500 000 postes interdits

Tout cela, on le savait en partie. Paradoxalement, c'est sur le reste que le travail d'Aides est le plus troublant, en particulier sur l'exclusion des séropositifs de certains métiers ou concours. Ainsi à Polytechnique, à Saint-Cyr, mais aussi dans la gendarmerie, la police, chez les sapeurs-pompiers ou encore dans l'armée, il n'y a pas de place pour eux, les personnes séropositives sous traitement étant de fait considérées comme «inaptes au terrain». Au total, ce sont donc 500 000 postes qui leur sont interdits. «Aucune donnée scientifique ou médicale ne justifie une telle exclusion de principe, a fortiori depuis 1996 avec l'arrivée des traitements antiviraux», constate pourtant Aides.

L’association développe en particulier l’exemple de la restriction d’entrée à l’Ecole nationale de la magistrature (ENM) en application d’une ordonnance de 1958 : celle-ci stipule que chaque candidat à l’ENM doit remplir les conditions d’aptitude physique nécessaires à l’exercice des fonctions de magistrat et être reconnu indemne ou définitivement guéri de toute affection donnant droit à un congé de longue durée. Cette ordonnance va être cassée, affirme la chancellerie. On attend donc.

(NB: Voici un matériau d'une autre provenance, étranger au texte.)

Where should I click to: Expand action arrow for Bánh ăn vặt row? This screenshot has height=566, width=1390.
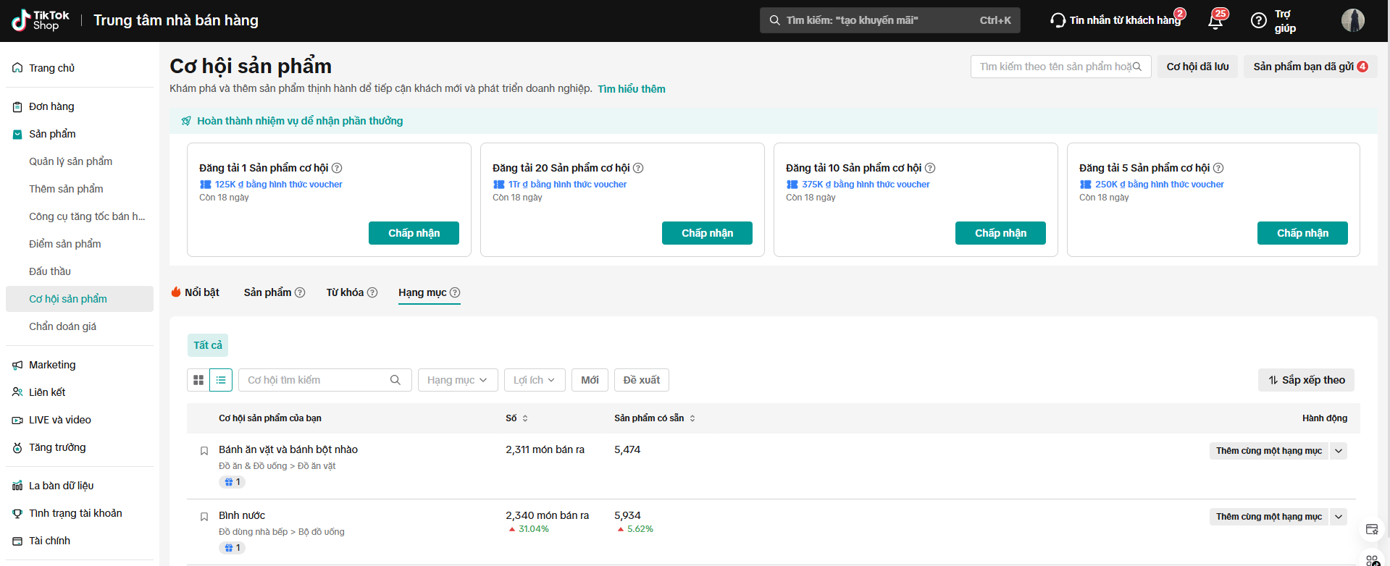tap(1339, 451)
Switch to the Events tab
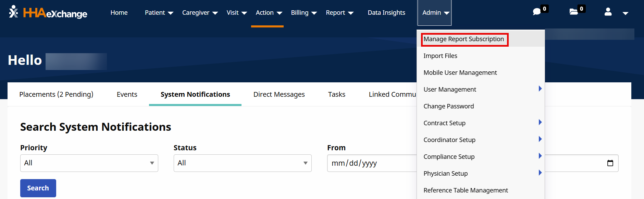The image size is (644, 199). tap(127, 94)
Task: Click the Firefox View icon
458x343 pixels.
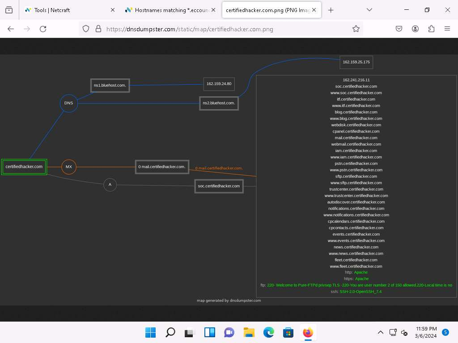Action: [9, 10]
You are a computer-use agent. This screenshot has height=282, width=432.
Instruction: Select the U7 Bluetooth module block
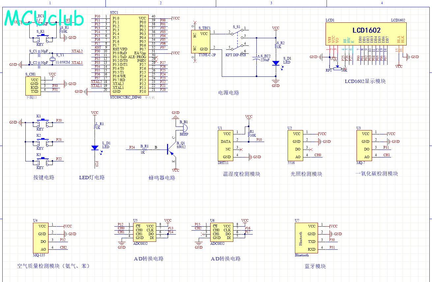(306, 238)
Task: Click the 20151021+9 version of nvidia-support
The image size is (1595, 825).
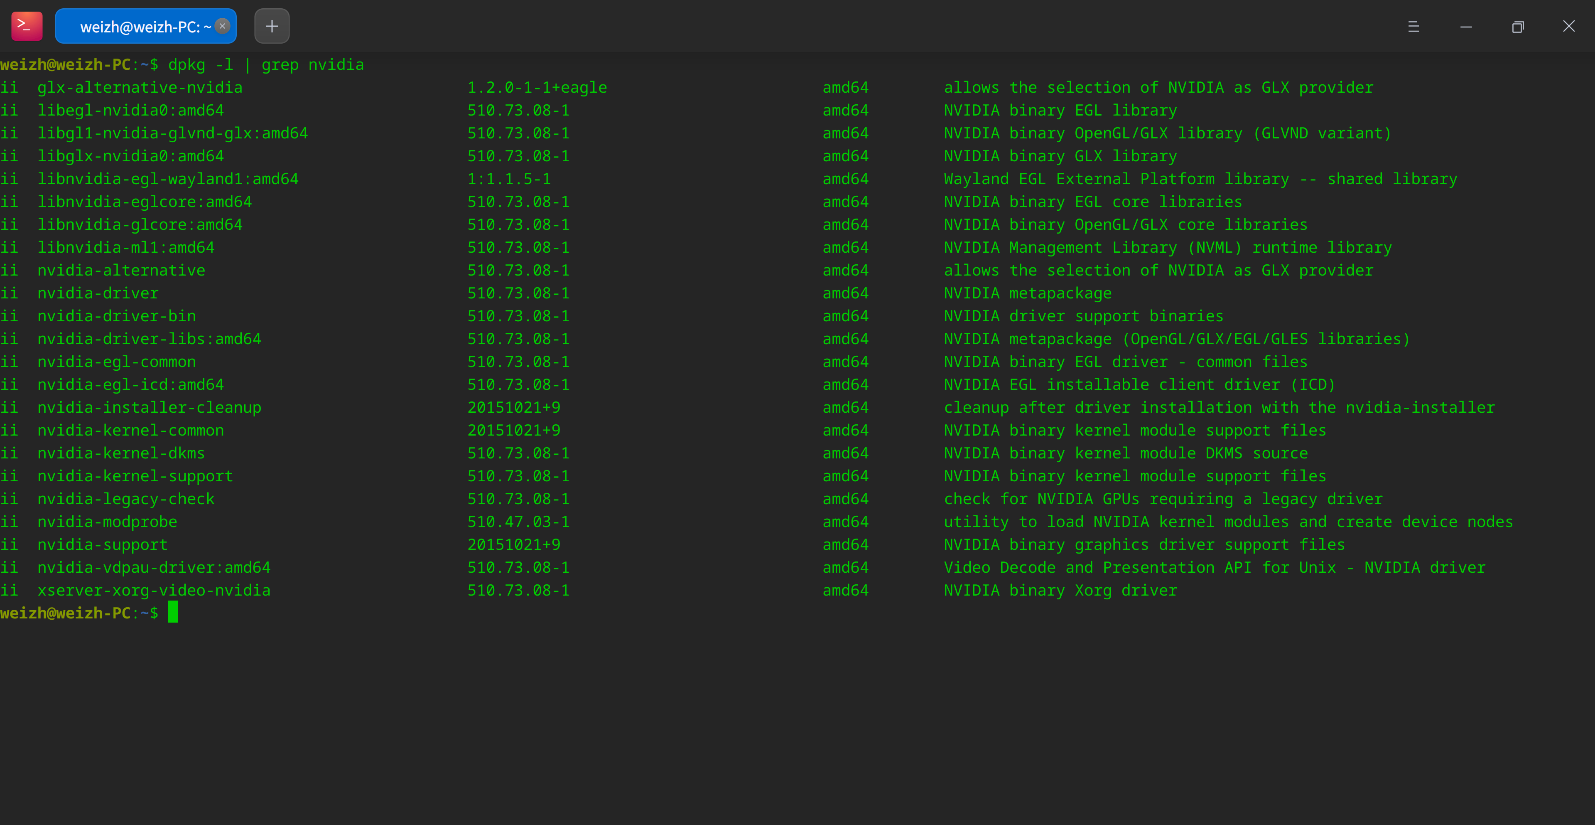Action: pyautogui.click(x=513, y=544)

Pour l'Ecole polytechnique, c'est plus retors, car aucun texte n'interdit formellement à un séropositif de l'intégrer. Les origines de l'exclusion sont à chercher du côté du référentiel Sigycop, qui définit les critères médicaux d'aptitude physique d'un individu à exercer dans l'armée française : il faut avoir une note de 3, or toute personne séropositive sous traitement a droit à celle de 4. «Cela a changé», nous a expliqué le porte-parole de Polytechnique, mais dans les faits, les médecins qui examinent les futurs élèves n'ont pas intégré ce changement.

«L’égalité peut avancer»

Ainsi va la vie des séropositifs, bien soignés mais avec un pas de côté. «Dans les temps que nous vivons, il est extrêmement important que tout ce qui peut faire communauté, appartenance, égalité, sentiment que l'injustice peut reculer, que l'égalité peut avancer, tout ceci est extrêmement utile et même indispensable, a commenté Jacques Toubon, le défenseur des droits, qui a préfacé ce rapport. Et cela est d'autant plus important que cela permet de rendre visible les difficultés que vivent ces personnes dans la vie quotidienne.»